Let’s Read
MARCH, 2022
We know that literacy and learning involve many skills that develop over time. It is important for this development to start early. Research indicates that children coming from a literacy-rich home enter school with a vocabulary as many as ten times larger than those who have not had a literacy-rich home environment. Research shows that age-appropriate books in the home help build literacy.
Let’s Read, begun in October, 2001, continues to be very successful in placing books in the homes of Grant County children. During our 2020 – 21 school year, LLL gave 23,710 new, age-appropriate books to elementary school children. Since October, 2001, Let’s Read has given 345,000 books to elementary students in Grant County, NM
Most books source from First Book National Book Bank which has granted 341,997 books to Literacy Link – Leamos. A few years ago, about twelve thousand books were granted from the Molina Foundation and Lisa Libraries. All the books have been free; Let’s Read pays shipping and handling fees per book. Those fees currently range from $0.60 – $0.90 per book. Let’s Read must also pay for temporary book storage. Let’s Read annual budget, for shipping/handling fees and storage, of $20,140 is funded through grants and donations.
All Let’s Read books are donated to school children in Grant County.
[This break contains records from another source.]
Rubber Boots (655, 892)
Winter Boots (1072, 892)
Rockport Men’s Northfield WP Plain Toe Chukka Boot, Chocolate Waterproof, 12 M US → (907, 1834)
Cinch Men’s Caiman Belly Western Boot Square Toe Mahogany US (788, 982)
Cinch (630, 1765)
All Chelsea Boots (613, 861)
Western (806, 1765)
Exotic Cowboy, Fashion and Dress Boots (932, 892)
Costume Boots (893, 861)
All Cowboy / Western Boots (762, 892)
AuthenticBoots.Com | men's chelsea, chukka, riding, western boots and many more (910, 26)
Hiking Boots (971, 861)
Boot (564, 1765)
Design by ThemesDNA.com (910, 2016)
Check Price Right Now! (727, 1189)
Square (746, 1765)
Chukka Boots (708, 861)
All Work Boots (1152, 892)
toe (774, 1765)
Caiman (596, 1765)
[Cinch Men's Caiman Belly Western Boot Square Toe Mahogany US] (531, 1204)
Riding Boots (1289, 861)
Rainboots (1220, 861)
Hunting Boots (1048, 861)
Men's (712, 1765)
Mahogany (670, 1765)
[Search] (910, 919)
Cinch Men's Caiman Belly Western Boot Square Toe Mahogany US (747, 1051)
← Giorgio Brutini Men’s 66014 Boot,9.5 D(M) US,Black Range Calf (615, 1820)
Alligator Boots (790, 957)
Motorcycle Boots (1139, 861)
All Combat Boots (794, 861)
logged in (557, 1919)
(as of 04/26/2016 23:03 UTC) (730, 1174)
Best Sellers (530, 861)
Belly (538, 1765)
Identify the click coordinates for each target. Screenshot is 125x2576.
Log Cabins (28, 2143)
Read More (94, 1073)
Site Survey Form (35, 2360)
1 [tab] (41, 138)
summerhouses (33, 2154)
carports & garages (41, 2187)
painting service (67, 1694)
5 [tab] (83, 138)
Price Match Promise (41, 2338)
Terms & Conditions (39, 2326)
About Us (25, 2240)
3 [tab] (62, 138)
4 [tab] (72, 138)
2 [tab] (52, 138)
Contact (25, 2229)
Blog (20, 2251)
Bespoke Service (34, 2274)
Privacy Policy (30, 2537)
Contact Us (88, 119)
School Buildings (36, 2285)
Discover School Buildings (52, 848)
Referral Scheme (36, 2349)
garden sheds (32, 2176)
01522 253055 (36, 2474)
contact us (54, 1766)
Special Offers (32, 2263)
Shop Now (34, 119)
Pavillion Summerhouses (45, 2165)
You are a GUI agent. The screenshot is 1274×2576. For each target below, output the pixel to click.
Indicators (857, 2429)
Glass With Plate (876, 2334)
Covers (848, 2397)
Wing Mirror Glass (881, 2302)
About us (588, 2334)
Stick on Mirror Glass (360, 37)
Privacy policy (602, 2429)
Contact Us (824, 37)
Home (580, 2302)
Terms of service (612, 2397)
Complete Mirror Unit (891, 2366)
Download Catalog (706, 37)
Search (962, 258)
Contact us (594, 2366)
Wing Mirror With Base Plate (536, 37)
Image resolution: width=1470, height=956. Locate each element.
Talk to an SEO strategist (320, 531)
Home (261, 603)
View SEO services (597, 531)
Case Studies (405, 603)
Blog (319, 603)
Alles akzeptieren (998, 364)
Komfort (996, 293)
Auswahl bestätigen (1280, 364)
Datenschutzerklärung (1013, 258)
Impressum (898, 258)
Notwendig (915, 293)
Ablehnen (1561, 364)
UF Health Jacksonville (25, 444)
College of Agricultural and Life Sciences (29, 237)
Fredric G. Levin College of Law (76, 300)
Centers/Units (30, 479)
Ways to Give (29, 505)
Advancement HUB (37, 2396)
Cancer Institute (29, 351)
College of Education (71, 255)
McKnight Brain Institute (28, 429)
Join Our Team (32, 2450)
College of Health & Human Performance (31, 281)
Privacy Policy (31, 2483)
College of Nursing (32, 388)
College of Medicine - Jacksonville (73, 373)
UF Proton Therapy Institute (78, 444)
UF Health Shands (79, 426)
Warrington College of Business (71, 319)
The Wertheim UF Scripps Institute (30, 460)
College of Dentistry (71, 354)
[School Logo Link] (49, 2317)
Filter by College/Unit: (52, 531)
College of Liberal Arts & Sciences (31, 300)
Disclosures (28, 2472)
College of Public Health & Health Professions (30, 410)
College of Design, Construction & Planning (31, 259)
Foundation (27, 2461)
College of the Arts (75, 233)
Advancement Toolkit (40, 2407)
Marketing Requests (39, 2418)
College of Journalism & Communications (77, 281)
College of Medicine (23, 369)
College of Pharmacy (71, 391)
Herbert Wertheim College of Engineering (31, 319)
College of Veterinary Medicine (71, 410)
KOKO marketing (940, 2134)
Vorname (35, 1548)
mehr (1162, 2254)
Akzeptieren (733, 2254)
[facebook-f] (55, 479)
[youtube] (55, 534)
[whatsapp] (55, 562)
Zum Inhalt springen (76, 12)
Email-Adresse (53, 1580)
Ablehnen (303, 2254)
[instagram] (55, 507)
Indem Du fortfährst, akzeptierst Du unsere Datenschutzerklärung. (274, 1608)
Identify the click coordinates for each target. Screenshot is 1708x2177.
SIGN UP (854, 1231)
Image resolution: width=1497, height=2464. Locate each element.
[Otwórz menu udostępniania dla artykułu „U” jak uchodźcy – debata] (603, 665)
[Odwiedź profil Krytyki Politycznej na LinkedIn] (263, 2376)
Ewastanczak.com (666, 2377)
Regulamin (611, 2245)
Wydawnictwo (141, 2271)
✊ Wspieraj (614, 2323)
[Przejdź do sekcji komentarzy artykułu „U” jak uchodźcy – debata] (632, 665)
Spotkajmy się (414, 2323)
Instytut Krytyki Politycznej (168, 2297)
The books retail for between $6 and $30. At an average retail price of $10.00, our book gifts to Grant County children could be valued over three million dollars, an extraordinary gift.
Many area children are from low-income homes. Families who are struggling to provide the basics are not likely to have money for books. Sources of new children’s books are scarce in this area – only a few books at Wal-Mart, the WNMU bookstore, a new, small bookstore in Silver City and through school book fairs. However, some children do not have money for school book fairs. And, some area communities do not have a public library. Teachers have told us that that without Let’s Read donated books, some children would have few or no books at home.
The aim of Let’s Read is to give ten to twelve books annually to all children, about 2000 students, in the nine Grant County, NM, public elementary schools, five schools in the Silver School District and four in the Cobre School District. When sufficient copies permit, Let’s Read also gives books to children at Calvary Academy in Silver City. Occasionally, books received from First Book are deemed more appropriate for older children. Those go to La Plata and Snell middle schools and to the older grades in Cliff School and Calvary Academy.
From July 1, 2021, through February, 2022, Let’s Read placed twenty-one requests to First Book National Book Bank and received 8,304 books. We expect to order many more books during the next few months. During August – March this school year, Let’s Read gave 7,961 new, age-appropriate books to Grant County children. We have scheduled another distribution into the elementary schools for April.
Let’s Read volunteers inventory and label all books. For nine schools, volunteers contact school principals, librarians, and secretaries to schedule school visits for gifting the books to the children. When Let’s Read visits those schools, we sent selected books to classrooms for Kindergarten through grade 2. For the older grades, we display many, many titles on tables, sometimes as many as 54, usually in the school library but in the cafeteria at one school and in the front hall at another. The students in those older grades come by classroom to hear us describe the books and then they select their own. When the morning distribution ends, left-overs are transported to the next school or back to storage. Distributions to children in the remote Cliff School are facilitated through deliveries by the school administration truck and then managed by the school librarian. An LLL volunteer takes books to the San Lorenzo school in the Mimbres Valley. Books for all Silver District Kindergarten students are delivered to Sixth Street School for distribution to the classrooms.
From replies to questionnaires, we learned that teachers are unanimously pleased with the book donation project. Most indicated that half or more of their students would not have any books at home without the Let’s Read book donation project. Quotes from returned questionnaires are:
“The variety and different selections gets their interest. The books give them a variety of genres to choose from. A book in their hands helps them love reading.”
“Access to print is invaluable to low readers and low income students.”
“They enjoy having books of their own to read.”
“Some students wouldn’t have books if it weren’t for LLL.”
One grade two boy who had moved from Las Cruces to Hurley was amazed and thrilled when told he could keep the Let’s Read books we gave him. He had never had a book of his own!
We are grateful to the twenty-six volunteers who helped during this school year with Let’s Read. Some years, over forty volunteers help, including WNMU basketball players, Girl Scouts, and 4-H members.
We are grateful to the following for funding Let’s Read in recent years: Freeport-McMoRan Foundation, New Mexico Children’s Foundation, Nora Roberts Foundation, United Way of Southwest New Mexico, and Washington Federal Foundations. We continually seek grants and donations for the continuation of this important project.